Yet Danti also was inspired in less literal ways by the master, a fact that the show tries to address through the two works by Michelangelo that have been installed in the exhibition, the Pitti Tondo (1505–8) and the Apollo/David (ca. 1530). Both works belong to the Bargello and thus were already at hand, but neither is a particularly meaningful example of the influence that Michelangelo cast upon Danti. The writhing posture of the Apollo/David inspired countless imitations among the late Cinquecento sculptors of Florence, Danti included, but the non finito quality of this and many other works by Michelangelo in fact appeared much more sparingly in Danti’s oeuvre. His monumental sculptures rarely explore their media in this way, with the exception of the graceful Leda and the Swan (ca. 1559–60; Victoria and Albert Museum, London), a work that astoundingly was once believed to be by Michelangelo himself.
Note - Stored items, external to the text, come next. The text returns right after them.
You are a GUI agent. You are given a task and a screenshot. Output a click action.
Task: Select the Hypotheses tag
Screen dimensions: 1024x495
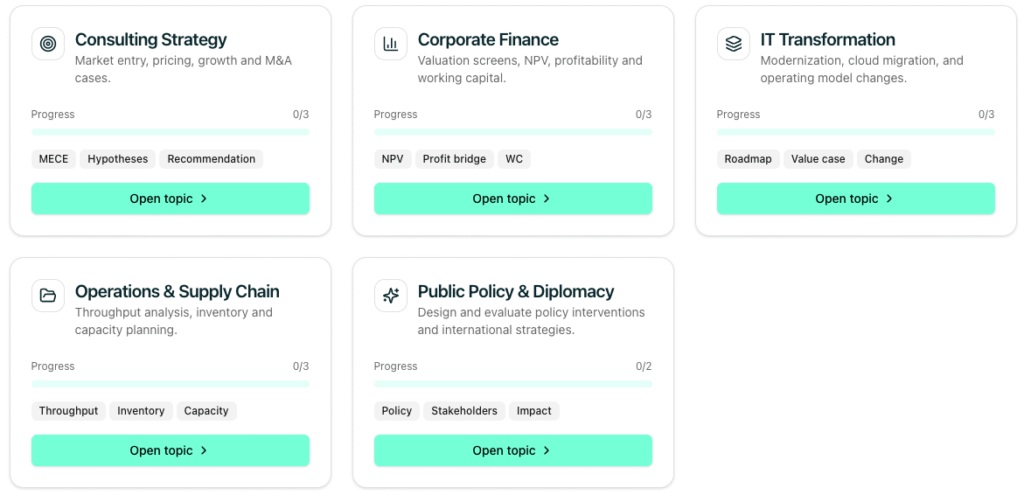(x=117, y=159)
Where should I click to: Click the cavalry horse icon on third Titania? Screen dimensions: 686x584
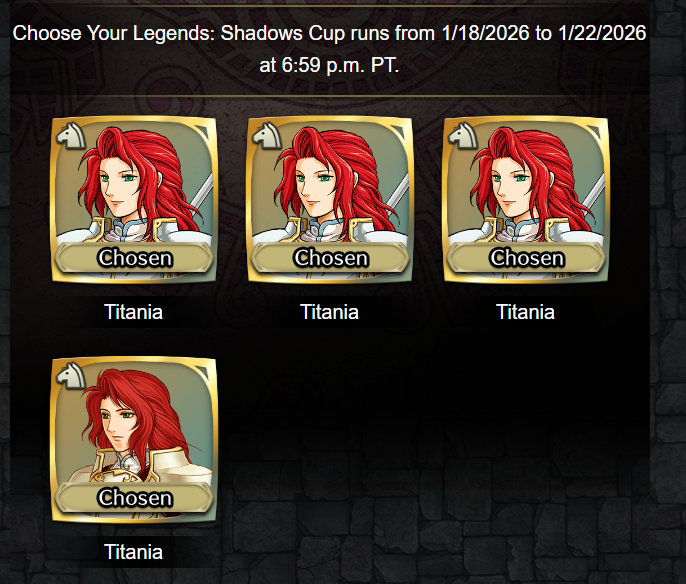pyautogui.click(x=463, y=136)
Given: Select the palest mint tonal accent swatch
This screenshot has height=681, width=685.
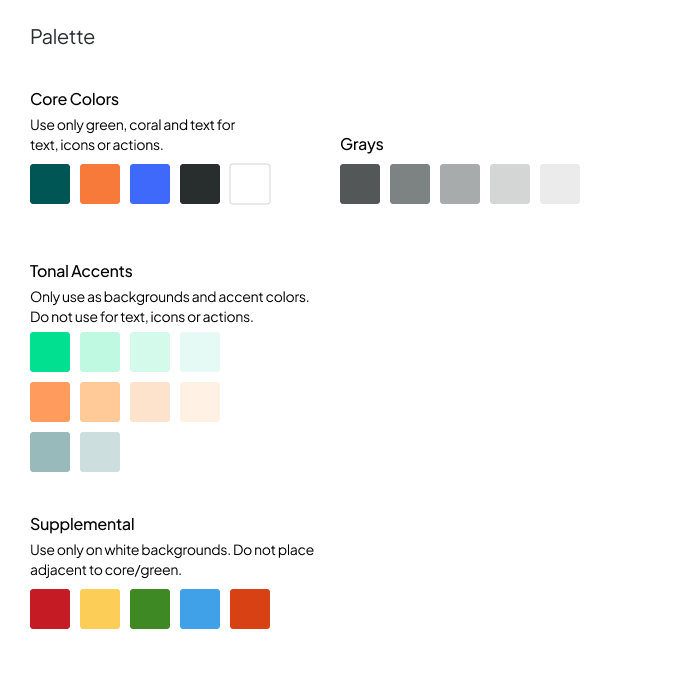Looking at the screenshot, I should 200,352.
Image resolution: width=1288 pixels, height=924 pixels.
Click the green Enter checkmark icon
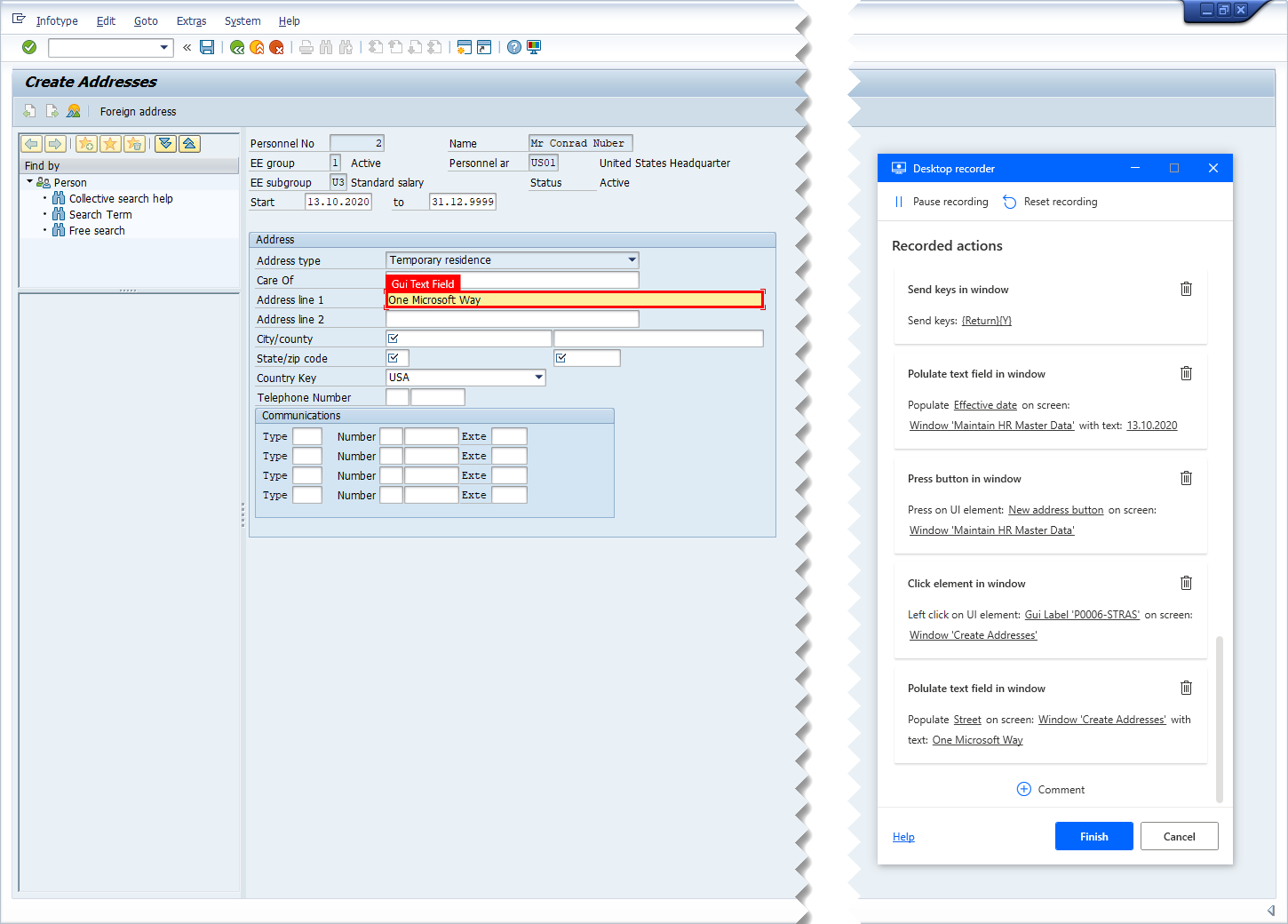(x=29, y=47)
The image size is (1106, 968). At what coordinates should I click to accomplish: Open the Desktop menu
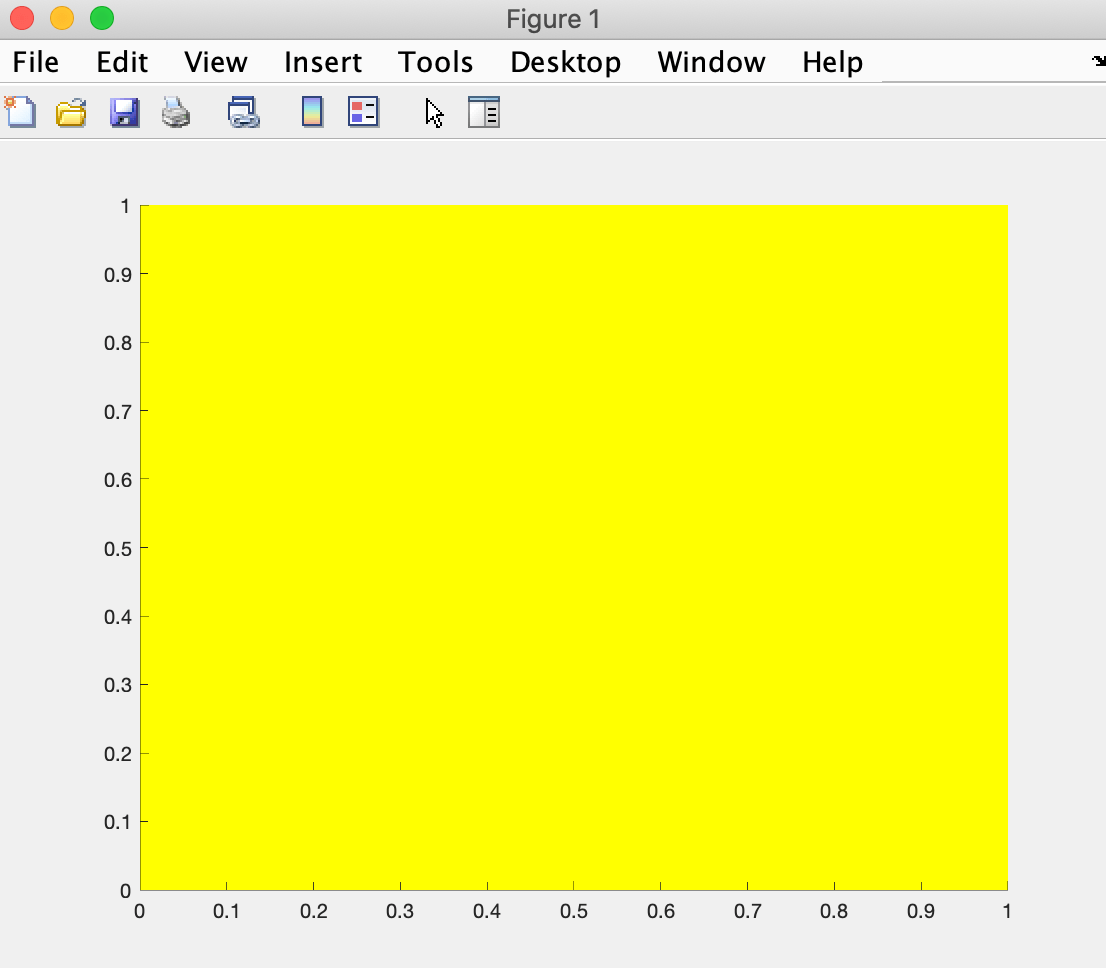pyautogui.click(x=565, y=61)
More often, Danti’s large-scale marbles, like his classicizing Cosimo I as Augustus (ca. 1572; Bargello), had a high polish and pensive stillness more reminiscent of the effigies at New Sacristy tombs than the roughness of the Pitti Tondo and Apollo/David.
The curators have tried to incorporate the influence of the New Sacristy sculptures upon Danti by displaying plaster casts of Michelangelo’s New Sacristy Dawn and Dusk made in 1570 and known to have been donated by Danti to the Accademia del Disegno of Perugia in 1573. Although Danti’s pair of Equity and Rigor for the Uffizi façade (absent from the show except in a large photograph) were closely modeled on Dawn and Dusk, those sculptures were completed by 1566, a few years before these casts were made. Summers’s study of Danti detailed the controversies surrounding the casts (of which there is also a second pair of Night and Day that did not travel from Perugia for this show). Since they are slightly larger than the original marbles and contain several minute variations from the sources, scholars over the centuries have debated whether they were made directly after the original works, followed some now-lost modelli by Michelangelo, or were freely reinterpreted by Danti in plaster.
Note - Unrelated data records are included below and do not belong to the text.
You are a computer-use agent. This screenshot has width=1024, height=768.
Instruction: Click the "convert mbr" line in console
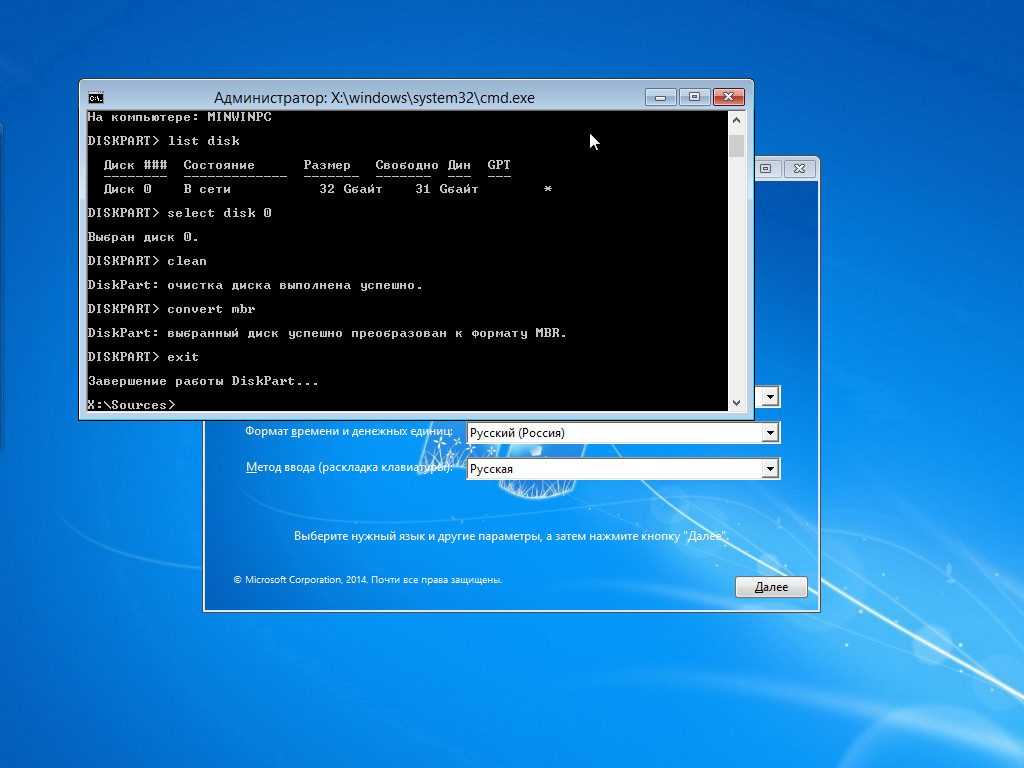210,309
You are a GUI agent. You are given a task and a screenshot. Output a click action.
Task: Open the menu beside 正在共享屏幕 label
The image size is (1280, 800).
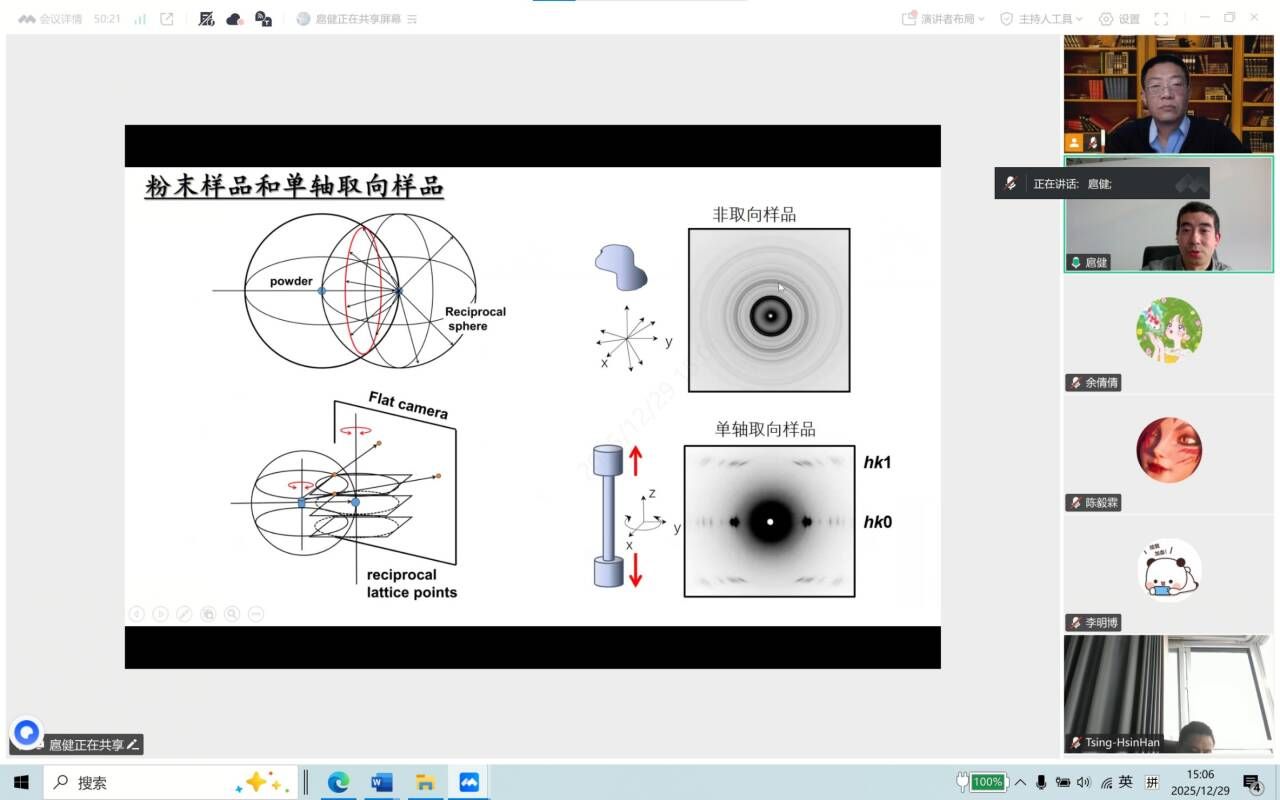pos(412,19)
Dimitrios Zikos’s catalogue entry shrewdly concludes (like Summers) that the first of those possibilities is the most likely, yet Zikos’s attribution to Vincenzo’s brother Egnazio Danti and Timoteo Refati requires some additional clarification. Although he is documented as having asked permission from Cosimo I to make the casts, Egnazio Danti—then the granducal cosmographer as well as the Medici court’s leading scientist and mathematician—almost certainly would not have been involved in their fabrication. The Mantuan medallist Timoteo Refati, mentioned in the same document, most likely made these plasters rather than either of the Danti brothers. The exhibition’s labeling of Egnazio as one of their authors seems misguided, and in any event the plasters form little more than a minor footnote in the career of Vincenzo. Their privileged display in the center of the second room—the same space housing Danti’s reliefs, his Santa Croce Madonna and Child [ca. 1568], and Michelangelo’s Pitti Tondo—overwhelmed the more significant objects surrounding them.
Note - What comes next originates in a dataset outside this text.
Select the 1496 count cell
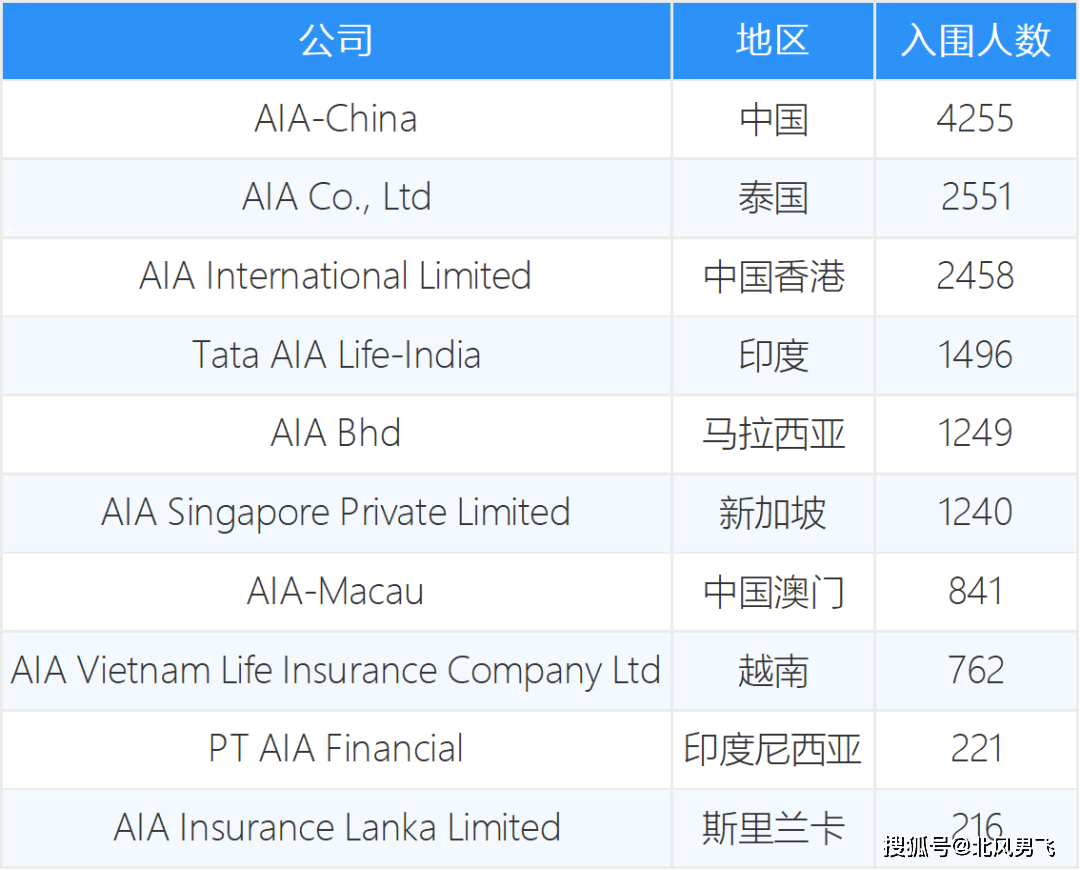The height and width of the screenshot is (870, 1080). (x=976, y=355)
Fortunately, the three restored bronzes that form the Beheading of the Baptist (1570–71) from the Florentine Baptistery are displayed prominently and well. In making the Beheading, Danti had to negotiate many contingencies of its charged placement: his modern group was attached to an eleventh–twelfth century building held dear to every Florentine (Dante’s “bel San Giovanni”) and placed above Andrea Pisano’s fourteenth-century bronze doors showing scenes from the baptist’s life (including this same beheading). Ghiberti’s two sets of fifteenth-century doors and the early Cinquecento sculptural groups by Andrea Sansovino (Baptism of Christ) and Giovanfrancesco Rustici (The Preaching of John the Baptist) also added to the pressures incumbent upon Danti to make a statement with his bronzes, even though he was required to employ the same three-figure format used by Sansovino and Rustici. Finally, although adorning a religious building, the Beheading was undoubtedly understood as a public sculpture, in much the same manner as Benvenuto Cellini’s Perseus (an obvious influence) in the Loggia dei Lanzi (1545–54). It was paid for by the Arte di Calimala (the wool guild traditionally responsible for decorating the Baptistery) at the command of Grand Duke Cosimo I de’ Medici, whose name rather than that of the guild is easily visible in the Bargello display on the signature beneath the baptist’s left knee: “1571 / Vincentius Dantius faciebat / mandato Cosmi Medicis Magni / Ducis Etruriae.”
The resulting bronzes were generally well received but never considered as virtuouso as Cellini’s Perseus or Danti’s own Julius III. Summers memorably described the figures of the Baptistery group as “weightless” and having “flat useless feet” (300). Up close, the group reveals a rapid, planar quality not common in Danti’s other work. Made in about six months, they appear to have had little surface reworking after their casting, quite unlike the rich finish of the Julian monument. Although much of the surface weathering and discoloration still remains after the restoration, traces of gilding are now visible on the hem of the executioner’s gown and on Salome’s girdle. Brought down to eye level, the Beheading installation in the Bargello allows the viewer to see the back sides of the sculptures, which are significantly more complete than one would have guessed. Its removal from busy Piazza Duomo to the calm of the Bargello also allows one to consider Danti’s narrative strategy. Although hardly Danti’s greatest work, the Beheading complicates the reading of Danti as a “disciple” of Michelangelo, since it suspends the climactic moment indefinitely rather than collapsing the lengthier narrative through countervailing details. Danti recognized the degree to which his work would compete with the rest of the building’s imagery and sought an immediacy for the composition that would set it apart from the work of the building’s earlier sculptures.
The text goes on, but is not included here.